In this study, we aimed to develop and validate nomograms for predicting the survival outcomes in patients with T1-2N1 breast cancer to identify the patients who could not benefit from postmastectomy radiotherapy (PMRT).
Data from 10191 patients with T1-2N1 breast cancer were extracted from the Surveillance, Epidemiology, and End Results (SEER) database. Of them, 6542 patients who had not received PMRT formed the training set. Concurrently, we retrospectively enrolled 419 patients from the Affiliated Hospital of North Sichuan Medical College (NSMC), and 286 patients who did not undergo PMRT formed the external validation set. The least absolute shrinkage and selection operator (LASSO) and multivariate Cox regression analyses were used for selecting prognostic factors in the training set. Using the selected factors, two prognostic nomograms were constructed. The nomograms’ performance was assessed using the concordance index (C-index), calibration curves, decision curve analysis (DCA), and risk subgroup classification. The stabilized inverse probability of treatment weights (IPTWs) was used to balance the baseline characteristics of the different risk groups. Finally, the survival outcomes and effectiveness of PMRT after IPTW adjustment were evaluated using adjusted Kaplan–Meier curves and Cox regression models.

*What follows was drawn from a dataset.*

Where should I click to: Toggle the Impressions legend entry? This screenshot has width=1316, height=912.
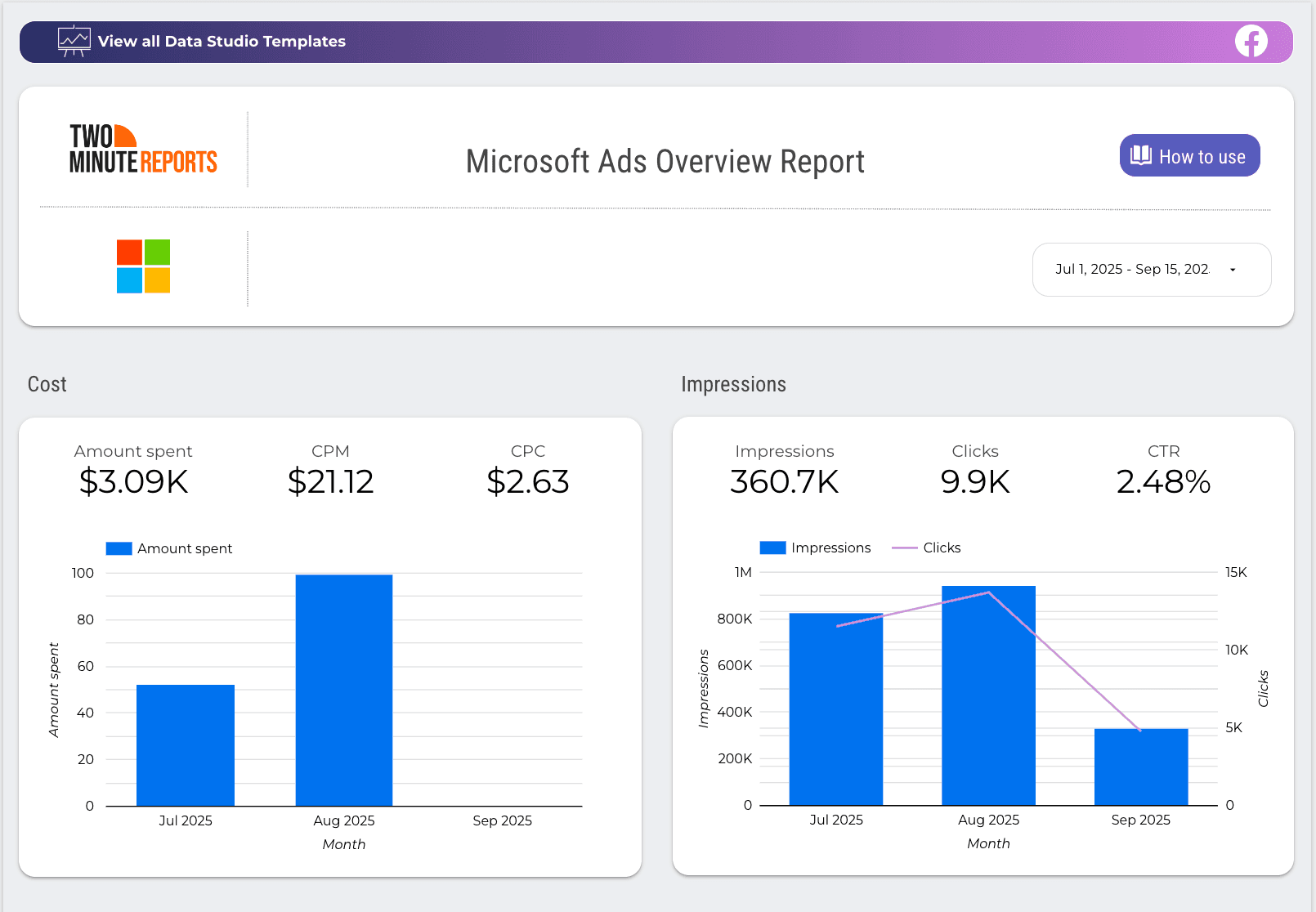tap(830, 548)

The 8-year overall survival (OS) and breast cancer-specific survival (BCSS) rates for the SEER cohort were 84.3% and 90.1%, with a median follow-up time of 76 months, while those for the NSMC cohort were 84.1% and 86.9%, with a median follow-up time of 73 months. Moreover, significant differences were observed in the survival curves for the different risk subgroups (P < 0.001) in both SEER and NSMC cohorts. The subgroup analysis after adjustment by IPTW revealed that PMRT was significantly associated with improved OS and BCSS in the intermediate- (hazard ratio [HR] = 0.72, 95% confidence interval [CI]: 0.59–0.88, P=0.001; HR = 0.77, 95% CI: 0.62–0.95, P = 0.015) and high- (HR=0.66, 95% CI: 0.52–0.83, P<0.001; HR=0.74, 95% CI: 0.56–0.99, P=0.039) risk groups. However, PMRT had no significant effects on patients in the low-risk groups.
According to the prognostic nomogram, we performed risk subgroup classification and found that patients in the low-risk group did not benefit from PMRT.